Nohn's Garden

Thoughts on Infrastructure

Warning: unedited rambling ahead

Like most nerds (you), I care about transit. From logistically near-flawless subways and bus systems the world over, to the high-speed reality of domestic rail in Pacific countries, to Stephensonesque vacuum airship futures. And, like most American nerds, I am incredibly disappointed by the lack of transit investment in the United States. I could get into the "why don't we build things anymore," but Ezra Klein just did that pretty well and put a snazzy name on it too. Infrastructure is more than just transit, of course. A country refusing to do 'obvious' infrastructure investments is a failure. Not only are we failing to plant trees whose shade we will not sit in, we are failing to plant trees that we personally can sit in just a little bit later.

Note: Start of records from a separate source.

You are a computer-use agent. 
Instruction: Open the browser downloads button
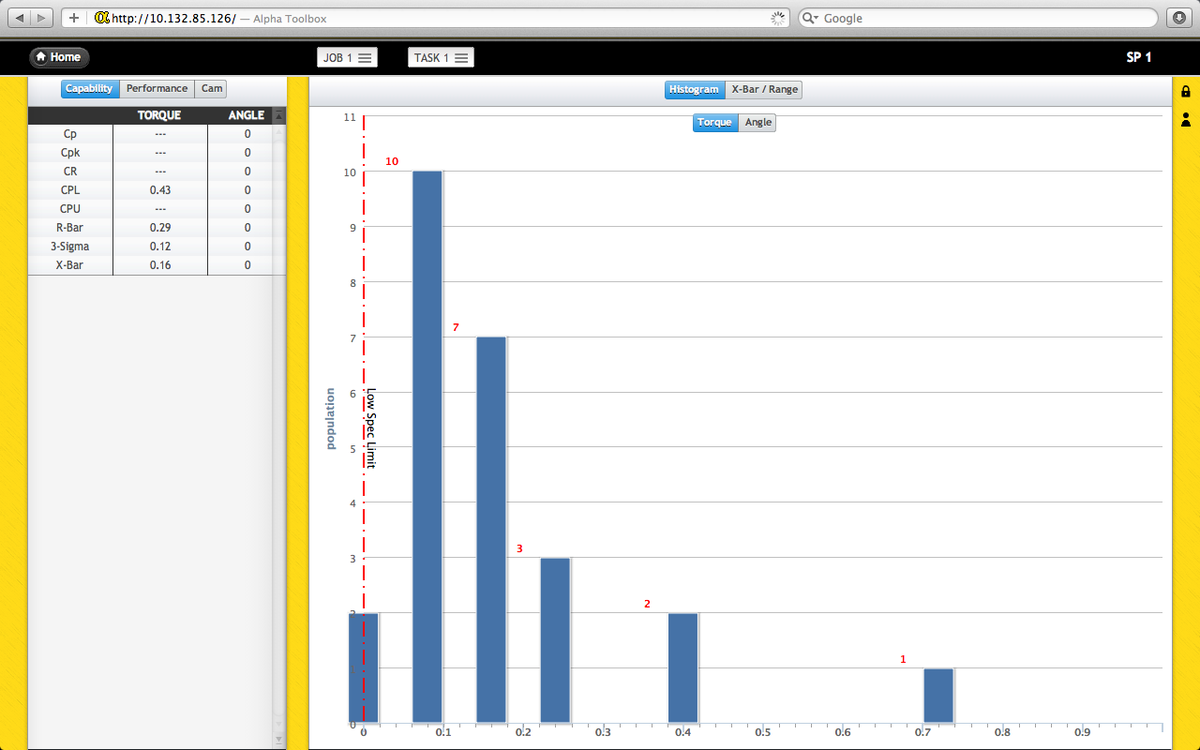pyautogui.click(x=1176, y=18)
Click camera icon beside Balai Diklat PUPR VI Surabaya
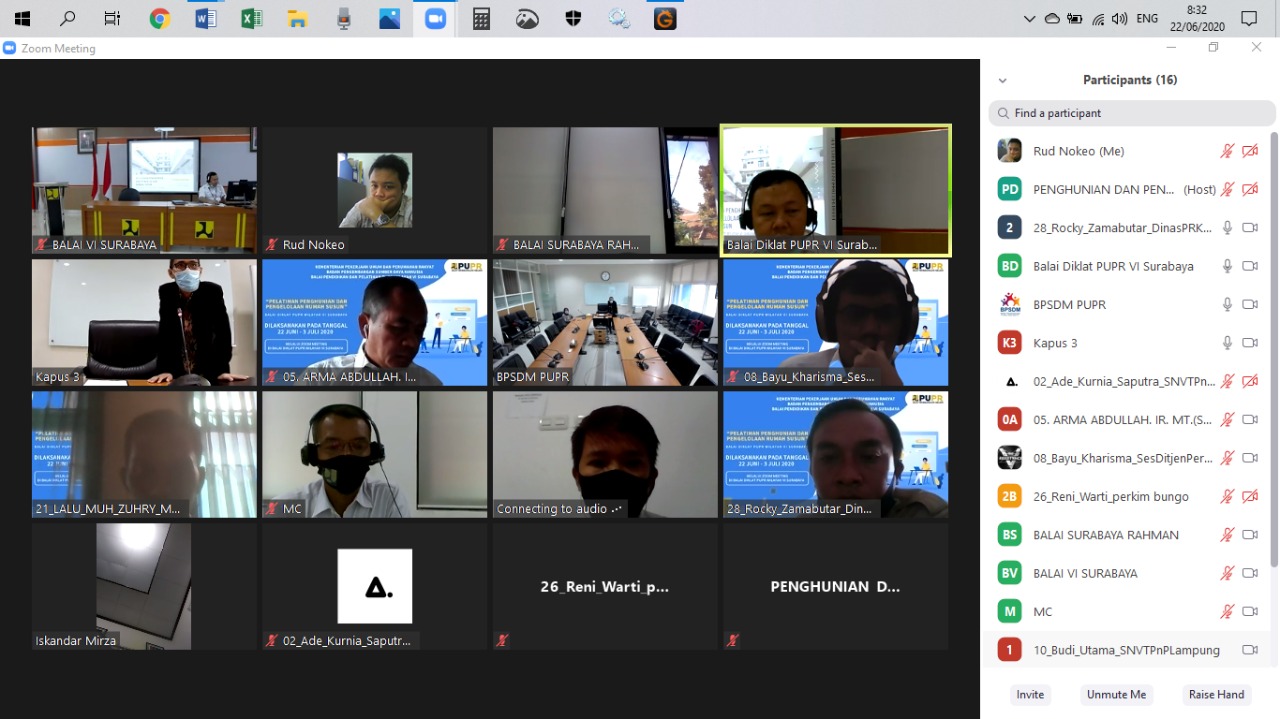The image size is (1280, 719). pos(1249,266)
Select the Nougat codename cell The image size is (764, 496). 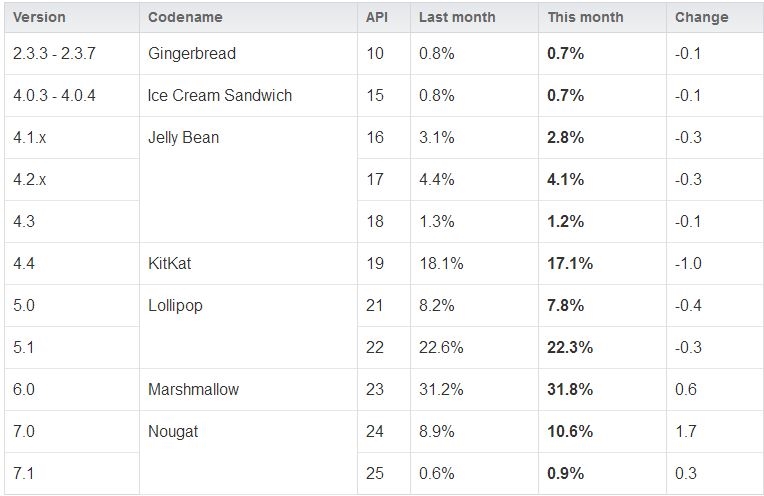172,431
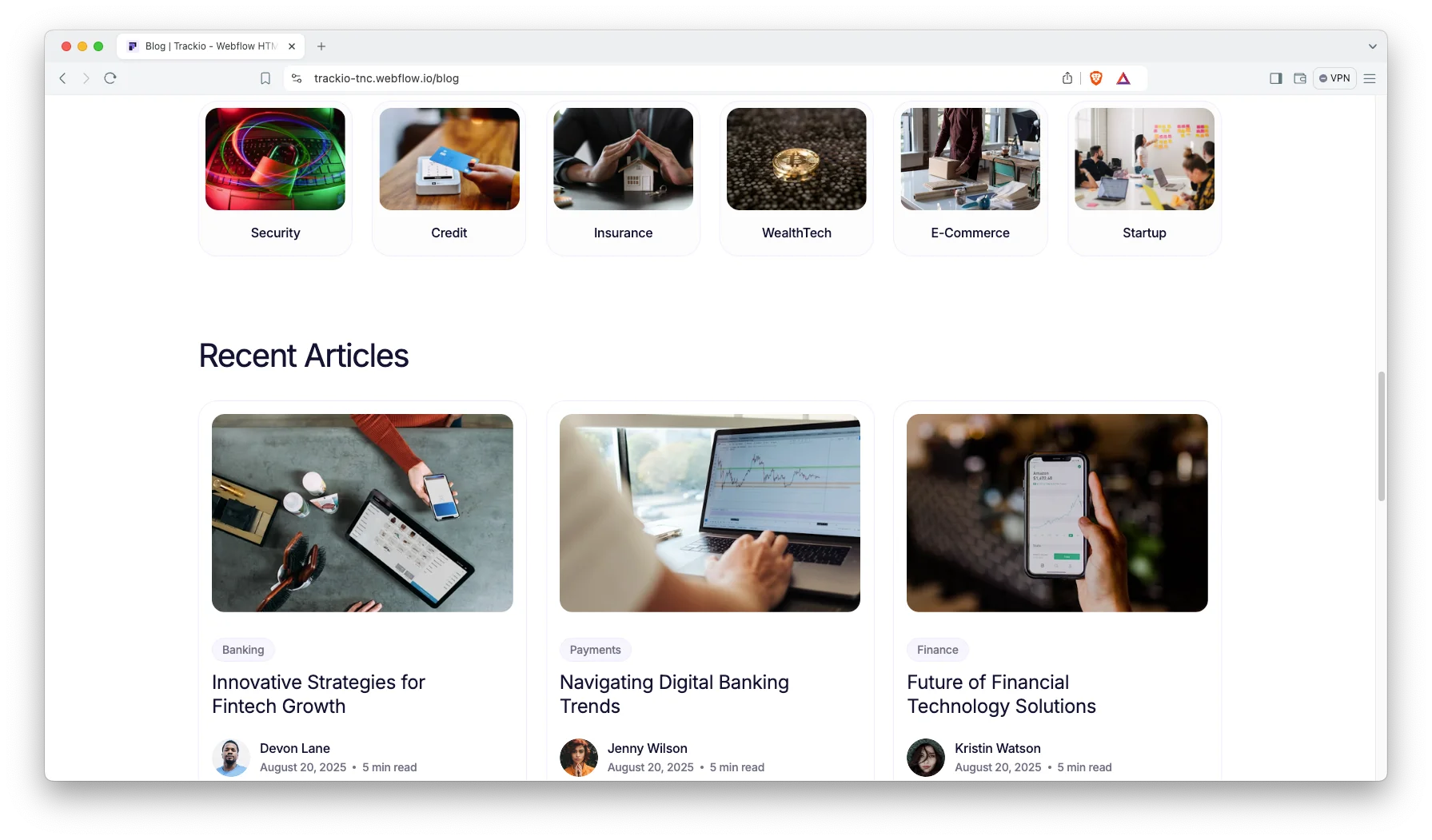Screen dimensions: 1432x840
Task: Click the address bar URL field
Action: [x=678, y=78]

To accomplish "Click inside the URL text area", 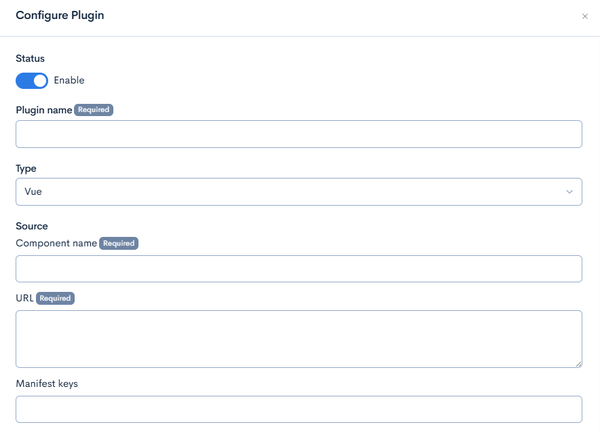I will pos(299,339).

A specific example might be helpful. Imagine for a moment you are a superintendent of a large high school. There is an opportunity to hire a very experienced teacher. In fact, at his previous school this teacher single-handedly decreased absences, decreased suspensions even more, and raised math scores schoolwide. His asking salary is 100k for a 10-year stint, high for a teacher, but with a track record like this, who's to say no?

You would probably hire this person, right, if they existed? For the same effect, you could just improve your HVAC system. For similar effects, you could also consider teaching phonics or doing ability grouping rather than age grouping. Rarely are these things actually done. Positive EV policies fail for a few reasons. Things like HVAC improvements or phonics can be seen as a big investment for “only a few percentage points” (despite the fact that the progress of the world has mostly been sequential minor improvements). Some things, like ability grouping, trigger irrational responses due to going against the intuition of the average. And some things seem so boring that they couldn't possibly have a huge effect (Georgism). Underlying all of these median-mind syndrome issues is the matter of money. While budget concerns are real, the short time horizons and relationship to dollars of the average person (five years and a million dollars both being seen as large amounts) make town halls essentially useless. Opposition to clear improvements due to irrational median voters almost makes one wish for a Platonic philosopher king or a benign technocratic magistrate.

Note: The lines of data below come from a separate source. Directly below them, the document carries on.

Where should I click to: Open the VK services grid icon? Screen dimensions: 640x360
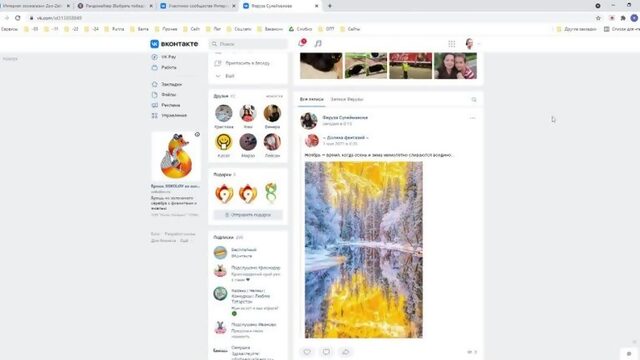451,44
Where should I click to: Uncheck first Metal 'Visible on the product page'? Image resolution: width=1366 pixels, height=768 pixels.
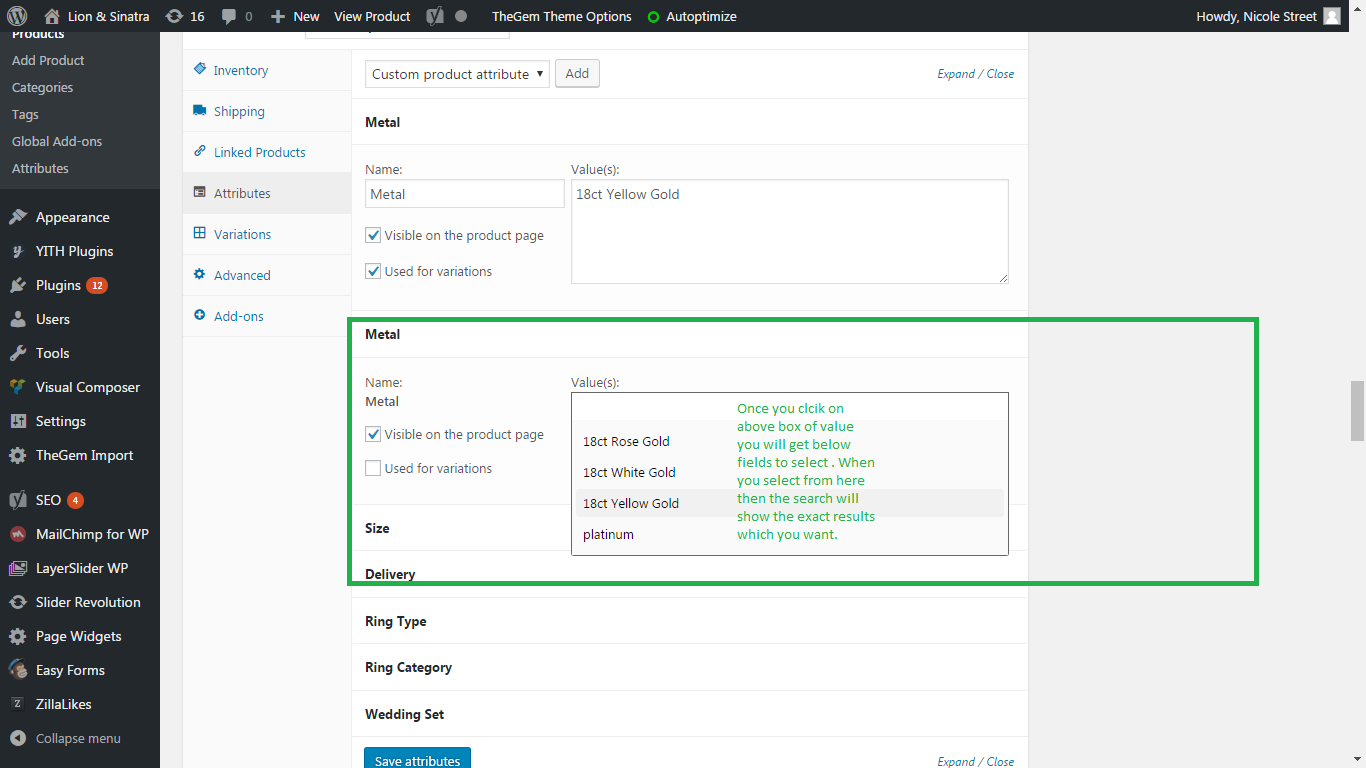pos(373,235)
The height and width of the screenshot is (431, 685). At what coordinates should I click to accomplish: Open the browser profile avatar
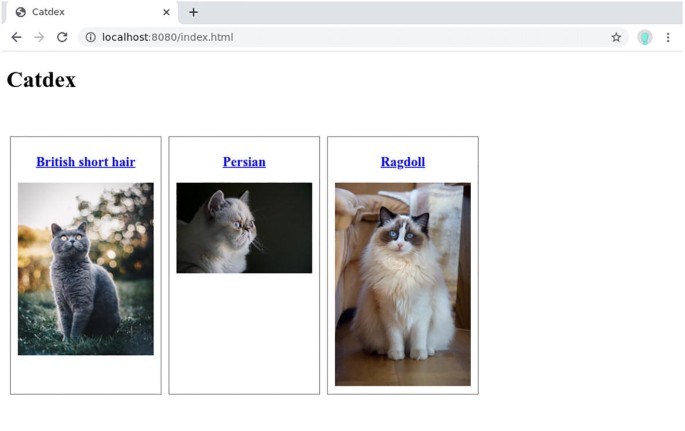(x=645, y=37)
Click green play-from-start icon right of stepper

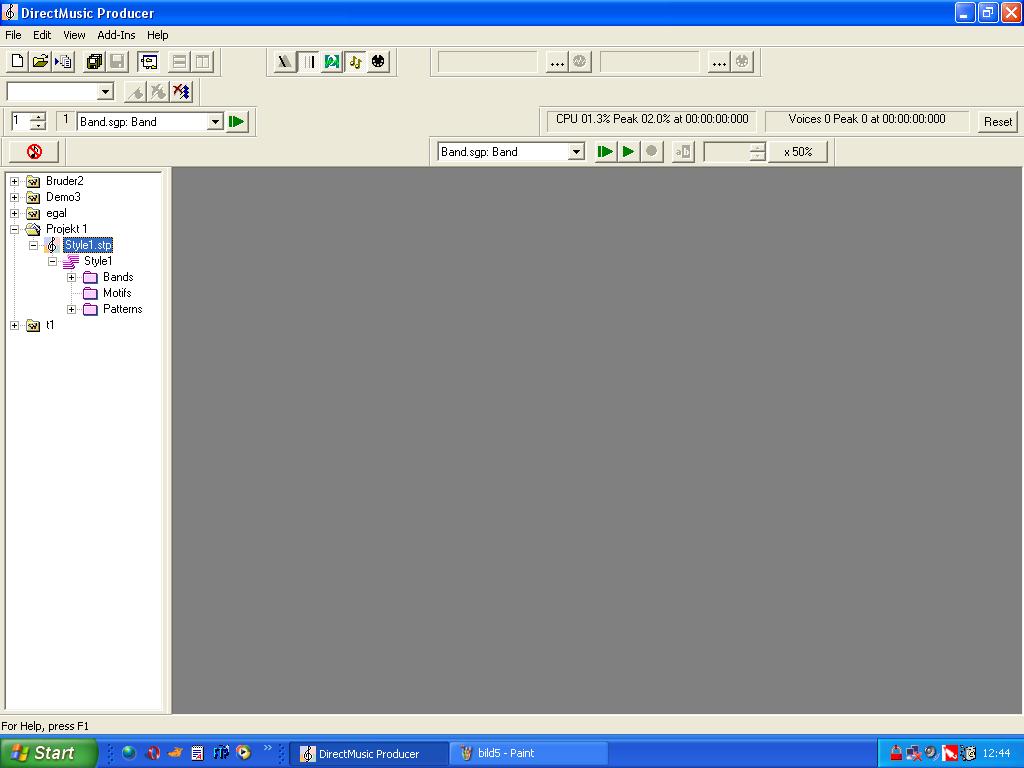point(237,122)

Most people do not have a sense of second-order effects. Things do the things that they do, and no more. Things usually do more than you expect and also do the things you expect more powerfully than you think. This is where a misguided opposition to a lot of interventions comes from. Transit investment is seen solely as improving the user experience of transit users.

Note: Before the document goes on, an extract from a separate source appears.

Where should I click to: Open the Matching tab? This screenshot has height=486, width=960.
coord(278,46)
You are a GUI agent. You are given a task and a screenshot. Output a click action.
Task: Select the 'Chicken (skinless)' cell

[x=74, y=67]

So if you're someone who doesn't use it, why would you care about your tax dollars going to it?

What you don't see is the land value uplift near new stations, increasing the amount of future property taxes for the services you do care about.

What you don't see is the improved allocation of people to jobs that they are good at, and as a result, opportunities for new businesses that you or your loved ones may work at or own.

If ability grouping drops your kid down to a class full of kids two years younger, your kid is going to feel stupid!

What you don't see is that your kid is now going to actually learn the things they need to and greatly increase their chance to graduate and go to college, since they will no longer have a fundamental gap in their knowledge fostered by a fragile ego.

I'm sure those of you who have found this blog probably don't disagree with me on these points as broad strokes, but I'd once again like to put it in some clearer terms to address the thoughts of the average person. Let's look into the question of what it actually looks like for a society to do these sorts of things or not.

The average age that you have your first child in the US is about 27. Assume that line holds, and assume the drinking age stays the same, and rather than talking about 75 years (a big number), we can talk about the difference in the world between when you were born and when your first grandchild has their first beer. As a toy example, let's broadly say that a society (world, nation, state, city. It doesn't matter for this example) that goes on with the way things are and doesn't care about these sorts of investments still broadly improves at 3% per year (Scenario A). And let's say that doing all these extra improvements changes that to about 3.3% per year in the long run (Scenario B). In Scenario A, the world improves 8.7× over that window. In Scenario B, it improves 10.8×. Flying cars aren't only cooler in this scenario. They're cheaper, safer, and more widely adopted. Every domain gets a few more doublings. It adds up. That extra 0.3% means the Scenario B world reaches Scenario A’s level of progress seven years earlier. Your grandkid gets a safer birth, better schools, and a cooler job market. The other child endures the wait.

All that from HVAC and some trains.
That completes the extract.